Australia has had no such realignment. We skipped over the GFC thanks to Rudd’s quick acting stimulus package and a mining boom. The mining boom was a natural advantage that Horne touched on. We simply have so many minerals that the world wants and we will be rich(ish) with any political decision making better than third world embezzlement. Before the GFC freemarketeers in the US were ascendant. Then the calamity exposed the rising tide that lifted all boats as a myth. As a correction the GFC has lead to a far more sceptical perspective on the freemarket’s ability to create the optimum conditions for populations in countries that experienced it. Not so with Australia - our politicians on both sides still peddle the same pro-freemarket, pro-privatisation rhetoric that has become qualified or extinct elsewhere.

There has been little popular acknowledgement in Australia of Rudd’s quick response, his honest appraisal and effective leadership circumvented calamity. Rudd had many problems - he was an egomaniac and a micromanager. Yet it became clear to see exactly what an encumbrance honesty was within such a system when he tried to implement his carbon tax. A particular arm of the media, that has come to represent power far more than holding power to account crushed the carbon tax together with lobby and industry groups. The leadership and honesty of the situation was washed away in a flood of misinformation. And because our survival margin is so wide - we have not experienced the consequences of the dishonesty supported by the political system. Yet.

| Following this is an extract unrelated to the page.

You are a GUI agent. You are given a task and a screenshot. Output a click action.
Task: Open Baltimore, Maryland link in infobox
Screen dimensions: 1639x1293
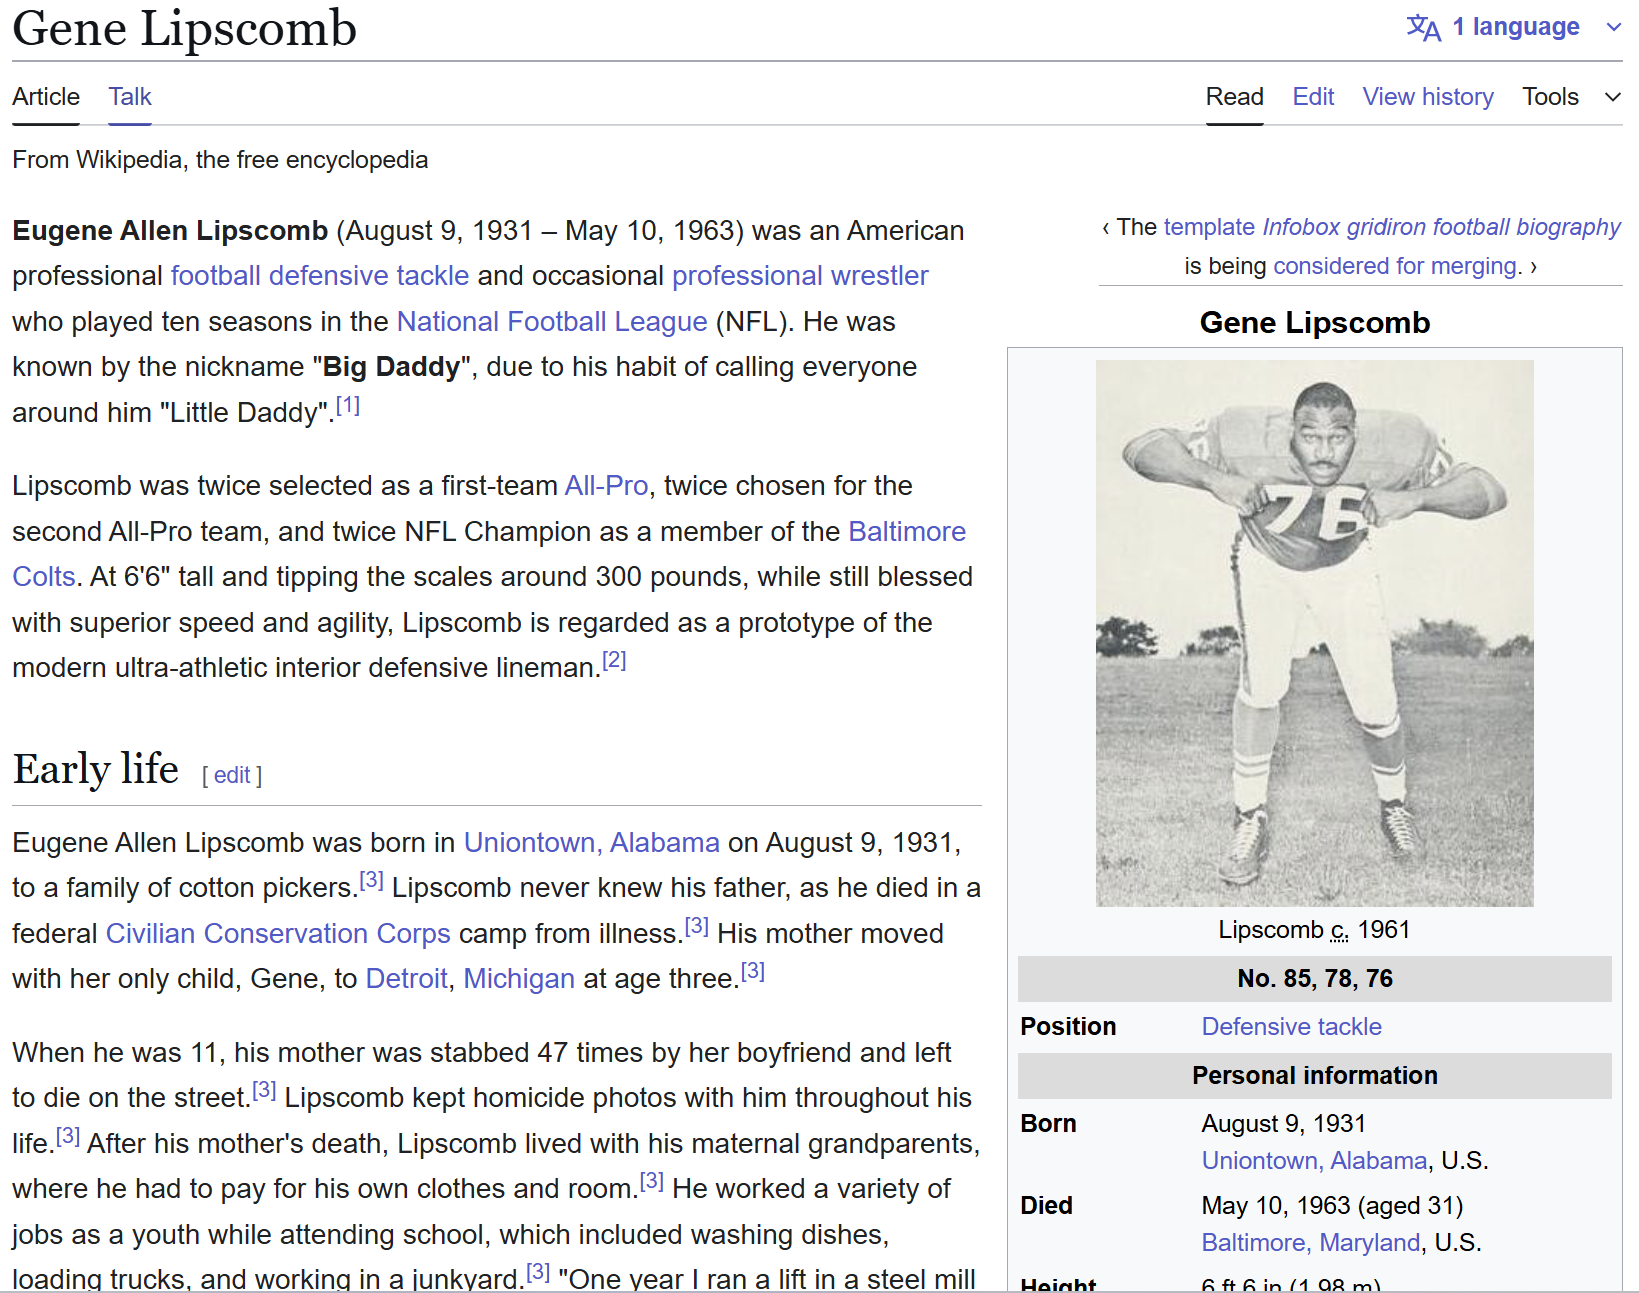[x=1310, y=1243]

Today we are unable to confront the crises of climate change and COVID with anything approaching a realistic assessment of the calamity at hand. Instead we are seeking to cook the numbers the moment they are becoming politically disadvantageous - refocusing on deaths from the number of COVID cases, not looking at our carbon emissions including exports etc.

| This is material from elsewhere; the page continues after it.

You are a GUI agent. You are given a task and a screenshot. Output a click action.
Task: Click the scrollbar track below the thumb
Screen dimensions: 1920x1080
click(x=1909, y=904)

We have been so lucky for so long our political system has warped to such a degree that there are no longer consequences for dishonesty. As almost any Australian regardless of stripe will begrudgingly accept - you can’t trust the bastards.

Indeed our political system that has evolved to reward such behaviour. Yes, leaders like Scomo and Berejiklian may experience a dip in the polls thanks to the glaring reality that the lie is not fitting the numbers, but watch how quickly they recover. This is thanks to amnesia in the media and a political system that has not evolved toward accountability. We haven’t needed accountability because most of us will generally be ok regardless of the decisions made.

We certainly do have some honest leaders. Dan Andrews, despite his faults, was able confront the initial COVID outbreak. His honest assessment enabled him to get on top of the problem rather than redefine failure as success. Many Victorians ended up trusting him for this (although a shrill majority did not). Yet the counter-narrative in which Andrews is an authoritarian, anti-business zealot thrives.

Even though Andrews has risen as a beacon of competent leadership during COVID, the political advantage of being mostly honest and mostly capable seems quite slim compared to the political advantage of being mostly dishonest and mostly incapable - Morrison and Berejiklian. The gears that enable us to grapple with our situation have become stripped and we’re spinning wildly, living off the momentum of past efforts. Yet we are slowing down.

The point is that in Australia we are victims of our own inherent advantage. Most of us (although a minority certainly have not) have lived completely insulated from the consequences of our own political decision-making. Dishonesty and incompetence has been allowed to flourish because we are so lucky that we have been cushioned from the drop. This can’t continue forever. What we are witnessing in this moment is a reckoning in which the culmination of poor decision making, dishonesty and incompetence are overwhelming our natural advantages. In other words - we’ve been running up a hell of a debt and now the bill is due.